▶ WHAT IS NEEDED: The expected output is each line below containing "screenshot", copied in full.

▶ SUPPLIED RECORDS:
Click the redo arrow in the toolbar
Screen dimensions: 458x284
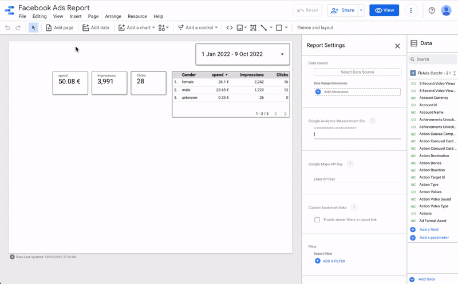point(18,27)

* * *

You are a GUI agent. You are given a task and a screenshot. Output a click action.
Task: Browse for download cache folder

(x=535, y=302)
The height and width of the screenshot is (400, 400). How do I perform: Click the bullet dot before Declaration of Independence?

▶ ANSWER SECTION:
You are a GUI agent. You are given a task and a screenshot. Output a click action.
The height and width of the screenshot is (400, 400). How do I perform: Click the bullet dot before Declaration of Independence?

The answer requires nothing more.